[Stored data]

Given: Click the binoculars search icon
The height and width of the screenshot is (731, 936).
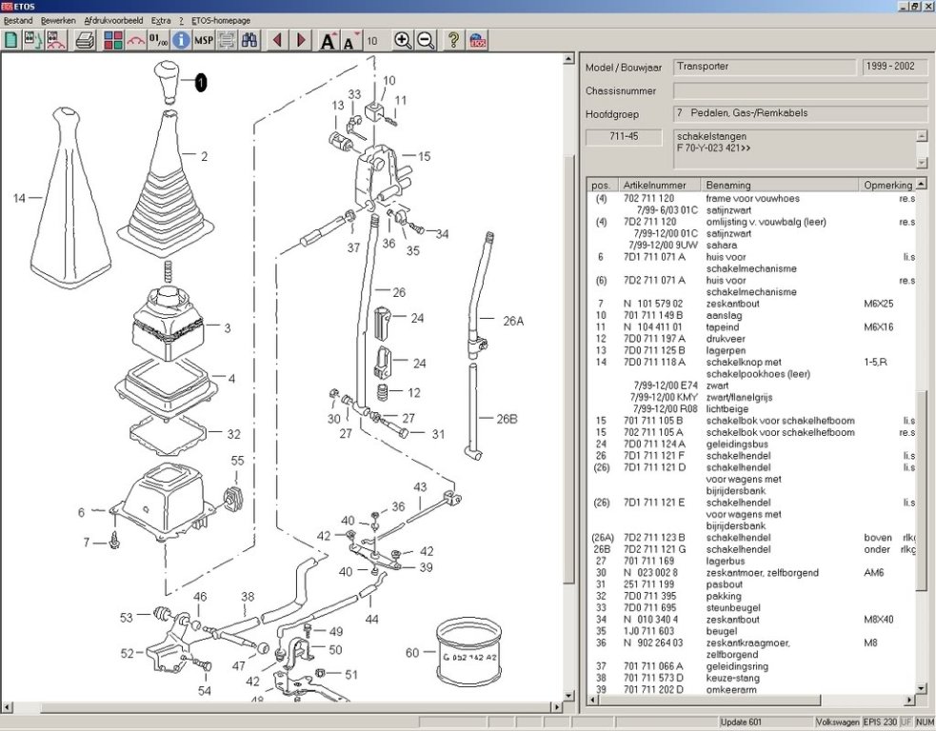Looking at the screenshot, I should 250,40.
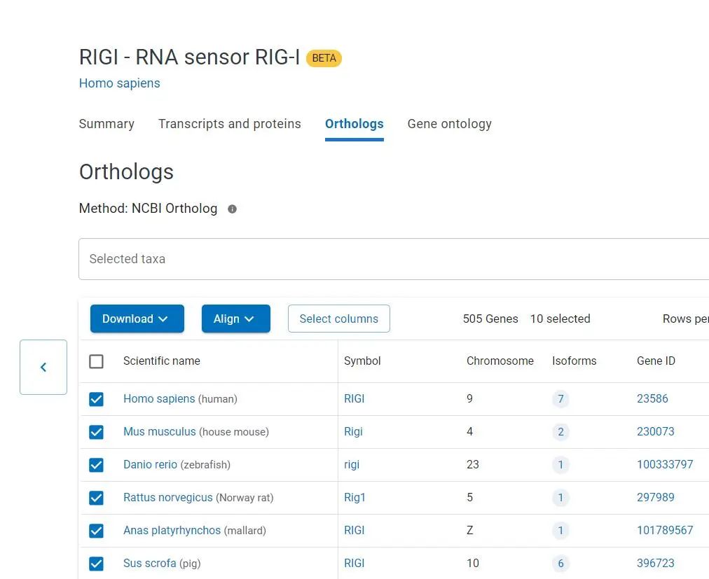Click Danio rerio isoforms count badge 1
Image resolution: width=709 pixels, height=579 pixels.
560,465
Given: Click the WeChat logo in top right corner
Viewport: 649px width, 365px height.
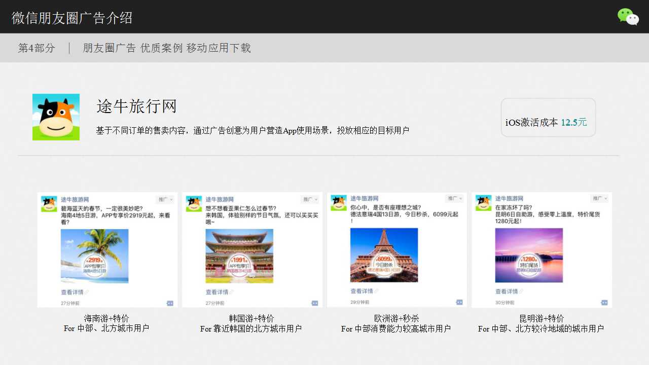Looking at the screenshot, I should click(628, 17).
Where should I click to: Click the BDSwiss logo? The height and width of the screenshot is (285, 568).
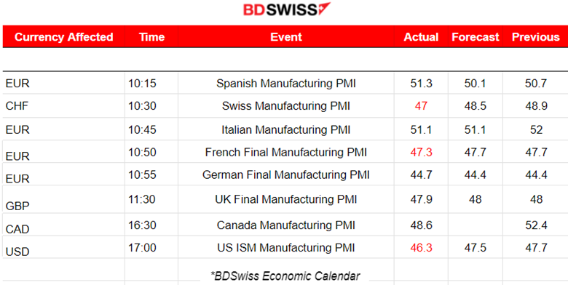pyautogui.click(x=286, y=9)
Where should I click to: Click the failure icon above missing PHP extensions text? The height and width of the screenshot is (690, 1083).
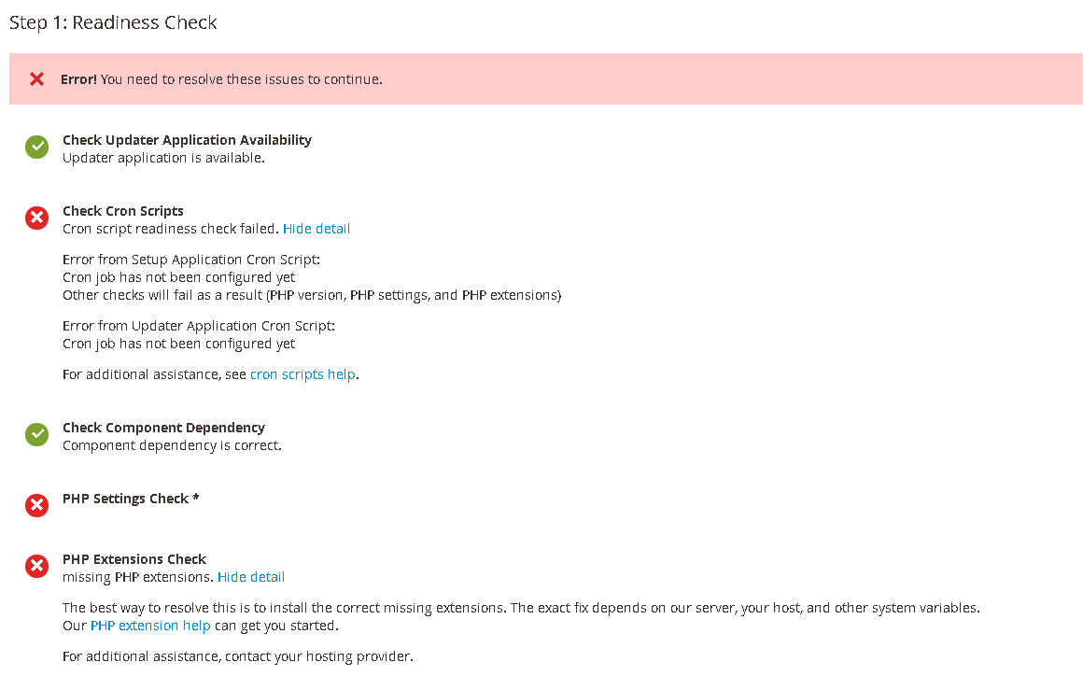[x=36, y=566]
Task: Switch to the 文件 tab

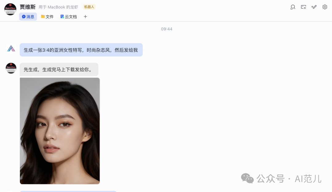Action: pyautogui.click(x=47, y=17)
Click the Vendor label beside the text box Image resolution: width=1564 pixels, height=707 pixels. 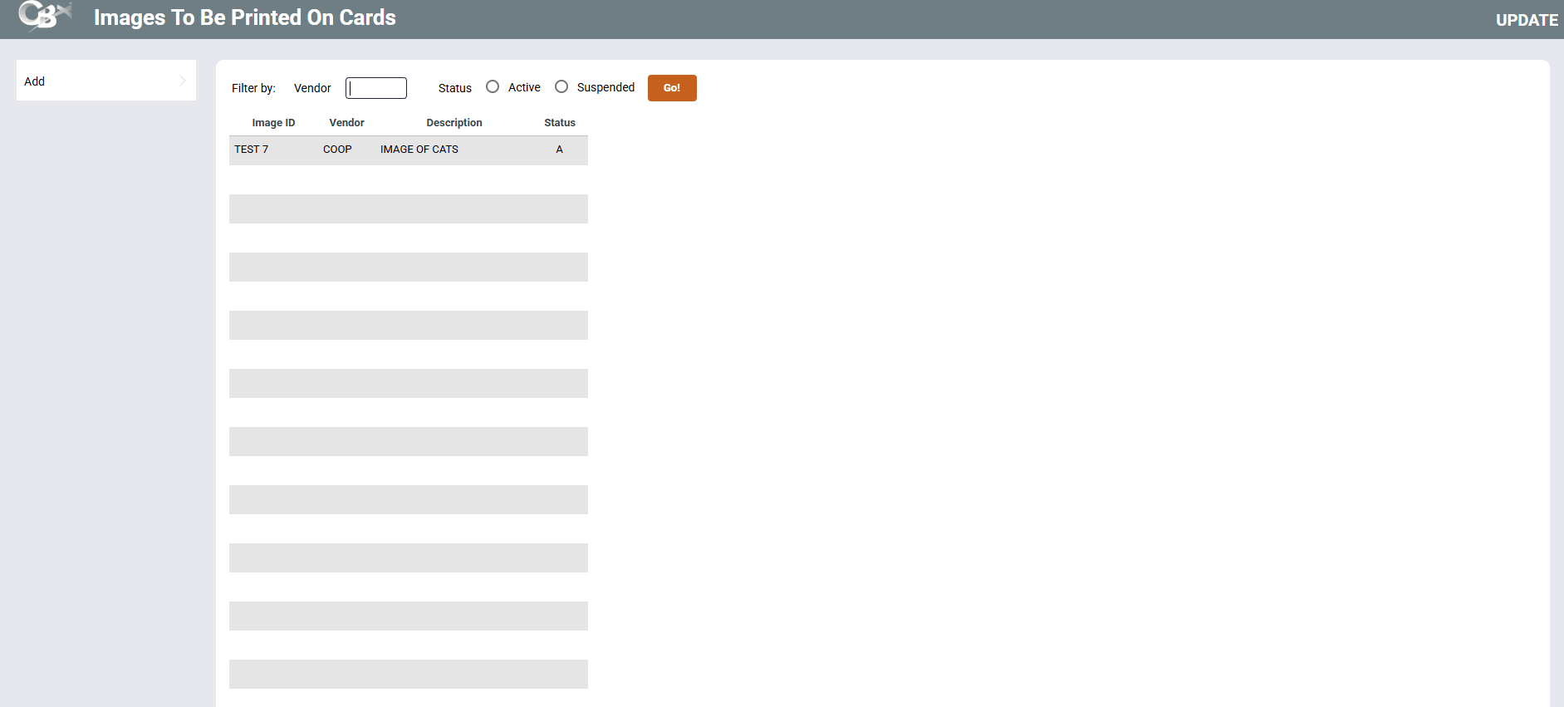(x=312, y=88)
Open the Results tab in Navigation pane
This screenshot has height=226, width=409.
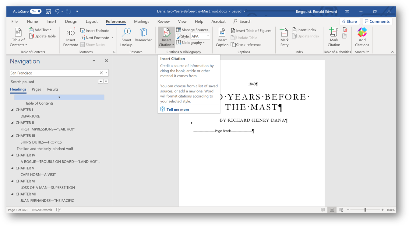click(53, 89)
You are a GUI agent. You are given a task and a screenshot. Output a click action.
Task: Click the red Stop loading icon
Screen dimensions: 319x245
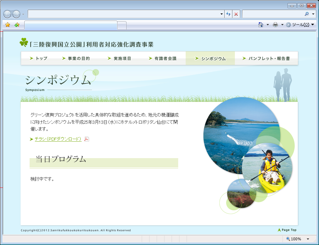236,14
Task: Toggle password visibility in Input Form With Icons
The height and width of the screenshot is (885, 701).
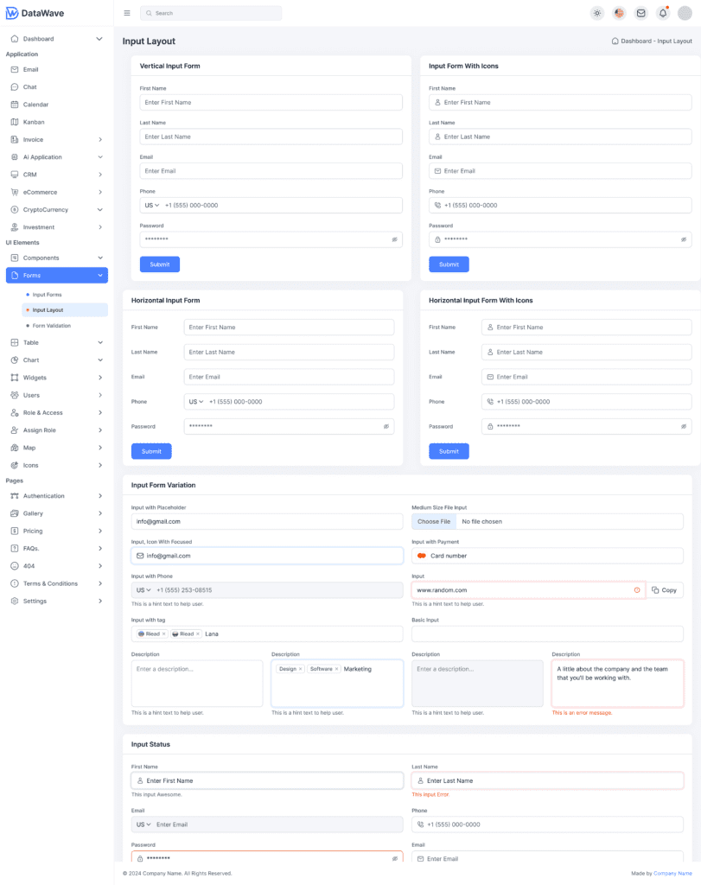Action: pos(684,239)
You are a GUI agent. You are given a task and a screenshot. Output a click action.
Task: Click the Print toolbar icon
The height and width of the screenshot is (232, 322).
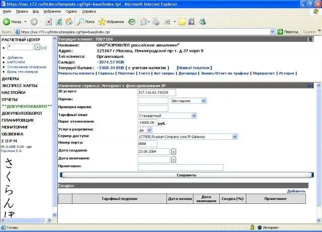click(x=156, y=22)
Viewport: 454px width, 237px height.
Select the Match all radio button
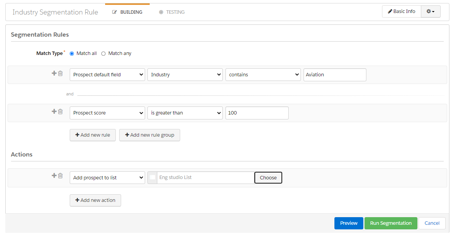(72, 53)
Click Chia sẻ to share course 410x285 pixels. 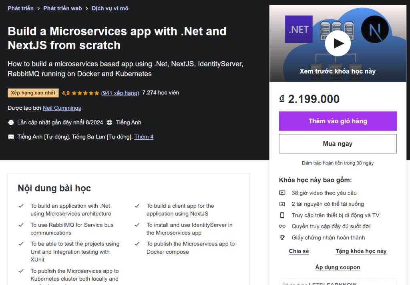tap(299, 251)
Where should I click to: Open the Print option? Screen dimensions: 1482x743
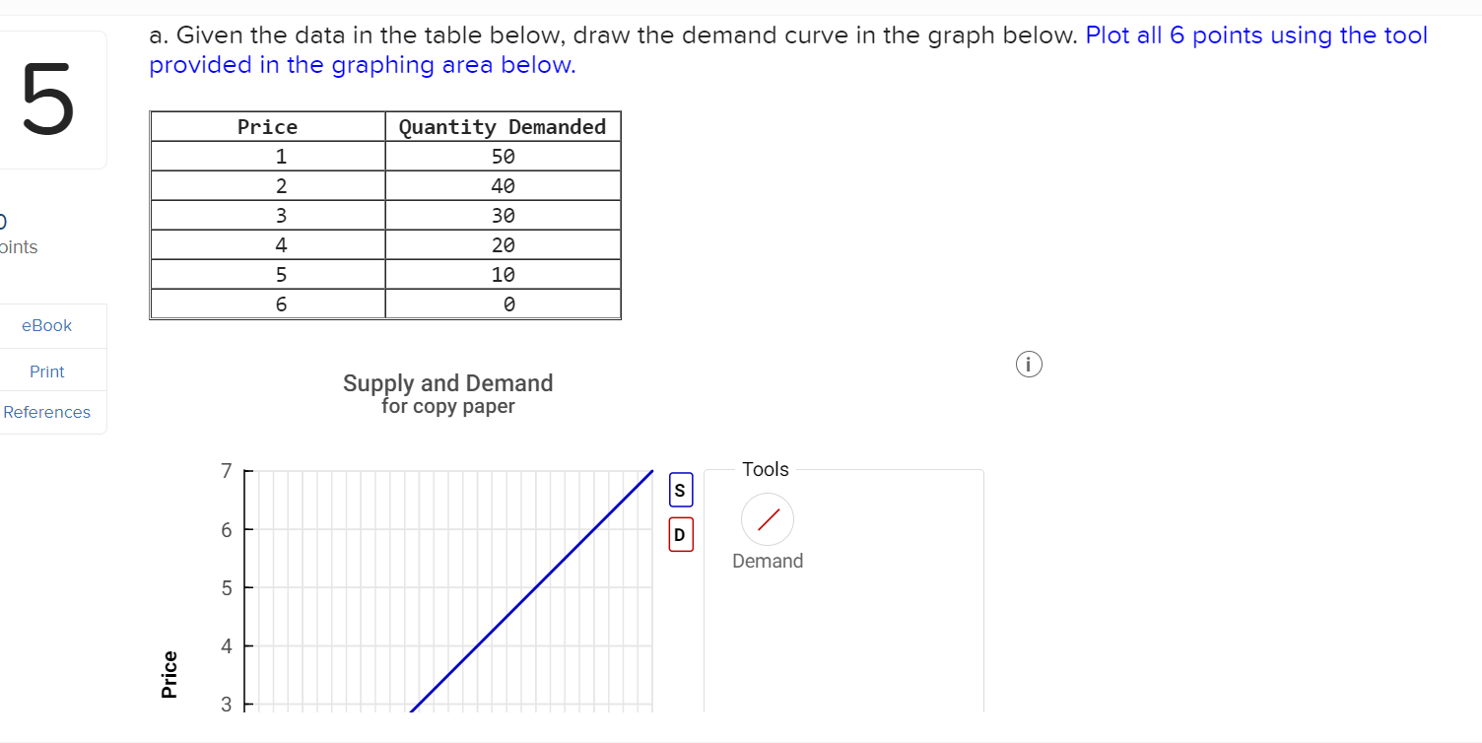pos(46,371)

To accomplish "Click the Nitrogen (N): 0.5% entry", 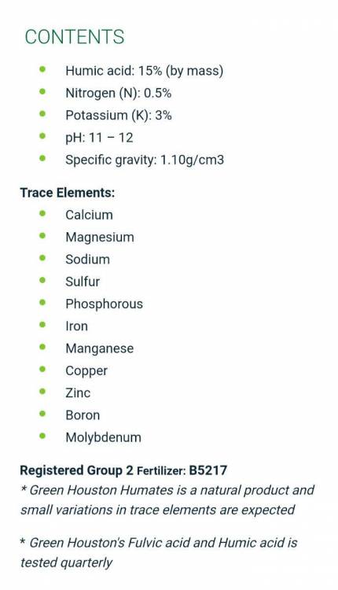I will click(119, 93).
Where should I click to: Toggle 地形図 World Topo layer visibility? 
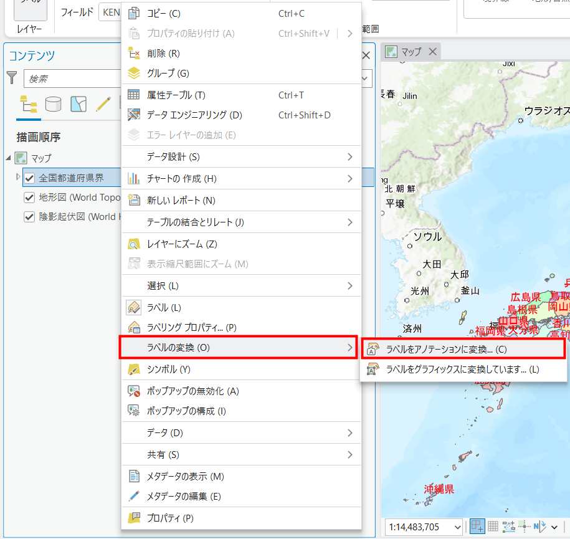29,198
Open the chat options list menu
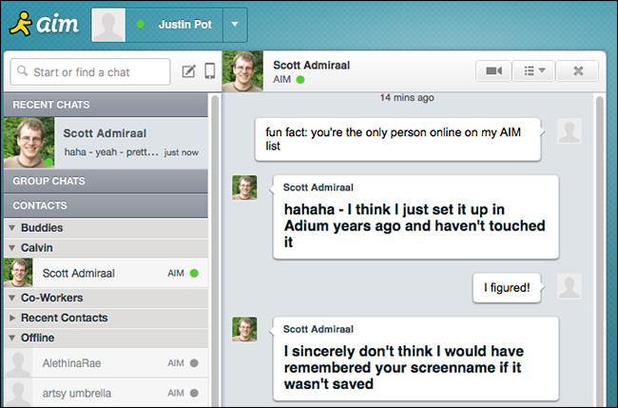618x408 pixels. (x=534, y=70)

What to do: What must be output is the exact run of lines from the one holding "Where should I click to: Toggle" through the end of the entries above, both ends included, minus the pictures.

Solution to the problem:
Where should I click to: Toggle 地形図 World Topo layer visibility? 
29,198
Open the chat options list menu
618x408 pixels. (x=534, y=70)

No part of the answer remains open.